Author + information
- Ruben N. Eppinga, MD,
- Minke H.T. Hartman, MD,
- Niek Verweij, PhD,
- J. Joep van der Harst, MD,
- Michiel Rienstra, MD, PhD and
- Pim van der Harst, MD, PhD∗ ()
- ↵∗Department of Cardiology, University of Groningen, University Medical Center Groningen, Hanzeplein 1, 9700 RB Groningen, the Netherlands
The most widely adapted algorithm to estimate stroke risk is the easily applicable congestive heart failure, hypertension, age >75, diabetes mellitus, prior stroke, vascular disease, age 65 to 74, and sex (CHA2DS2-VASc) score.

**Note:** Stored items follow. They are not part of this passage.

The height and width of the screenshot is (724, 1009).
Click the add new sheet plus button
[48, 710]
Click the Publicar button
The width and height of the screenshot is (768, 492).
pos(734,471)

This score has been developed in patients with atrial fibrillation (AF), and anticoagulant therapy is recommended when the score ≥2 (1). Patients with AF are at increased risk for a thromboembolic event, but it is not clear whether AF is a causal risk factor or if AF, as with other risk factors, is rather a manifestation of advanced atherosclerotic state associated with stroke. The notion that AF is the dominant cause of stroke in AF patients has been challenged (2). In addition, the majority (up to 80% to 90%) of stroke patients have no documented history of AF at all.
We hypothesized that AF should not always be considered the cause but rather 1 of the risk factors of thromboembolic events. Therefore, we aimed to accommodate AF as a separate component to the commonly used and recommended CHA2DS2-VASc score, thereby extending its applicability to the general population.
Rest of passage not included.